English Language vs Emotional Language
Many conflicts arise due to misunderstandings or rather different perspective on what has been said. When someone tells me about an experience and they may say, it made me feel so anxious. I often automatically reply, “I so understand.” But in truth, I may not totally understand. I’m interpreting or projecting how I’d feel given the same experience and using my definition of what anxiety would mean to me given a similar experience. But we don’t walk in the same shoes. My experience could be very different than that person. My expectation of what should come next if I told someone I was feeling anxious could be different than someone else’s expectation. For example, I may want someone to hold my hand and give me comfort. Another person may desire to be left alone when they get to feeling anxious. They don’t want anyone around so if I tried to do what would comfort me, they could get irritated and mad even.
It may be the same word we use to describe an emotion, but it has a broad spectrum related to that singular term. Emotions are chemicals are body creates related to experiences we are having or had. It is like we have this master chef in our brain constantly brewing up a batch of whatever emotion(s) we are thinking about whether it is conscious or unconscious. That master chef is constantly working away. Those emotions that are chemicals can be further broken down into terms of energy. And as soon as we talk about energy, we are talking about frequencies. That is how I most often translate energy is via frequencies and emotions. But each emotion has a category. For example the emotion of anxiety is a category that contains a broad range of different frequencies of anxiety. Think of a guitar that has 6 strings. Let’s say one string is Anxiety. But you can play a lot of notes on that one string. It has a range. It doesn’t just make one sound. Depending on where you press down on the string, you can change the frequency and the tone but it is still the same string.
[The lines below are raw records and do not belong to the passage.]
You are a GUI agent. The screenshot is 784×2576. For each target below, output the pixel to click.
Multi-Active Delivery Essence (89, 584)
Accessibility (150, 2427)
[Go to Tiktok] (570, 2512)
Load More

Anxiety is one string of emotions that has a lot of different tones within it and this is true of every other emotion. It is why one emotion can get trapped in many places in our bodies. One frequency of anxiety may land in a knee and attract other similar frequencies of anxiety and they too can get trapped in the knee. But there is another tone of anxiety and it may get stuck in the neck and attract similar anxiety emotions there.
Building a more conscious understanding of how emotions work is an important first step when I work with clients. As we broaden our understanding of how emotions work, it is in the vastness and complexities of their nature, that we can begin our healing work of the mind, body and spirit.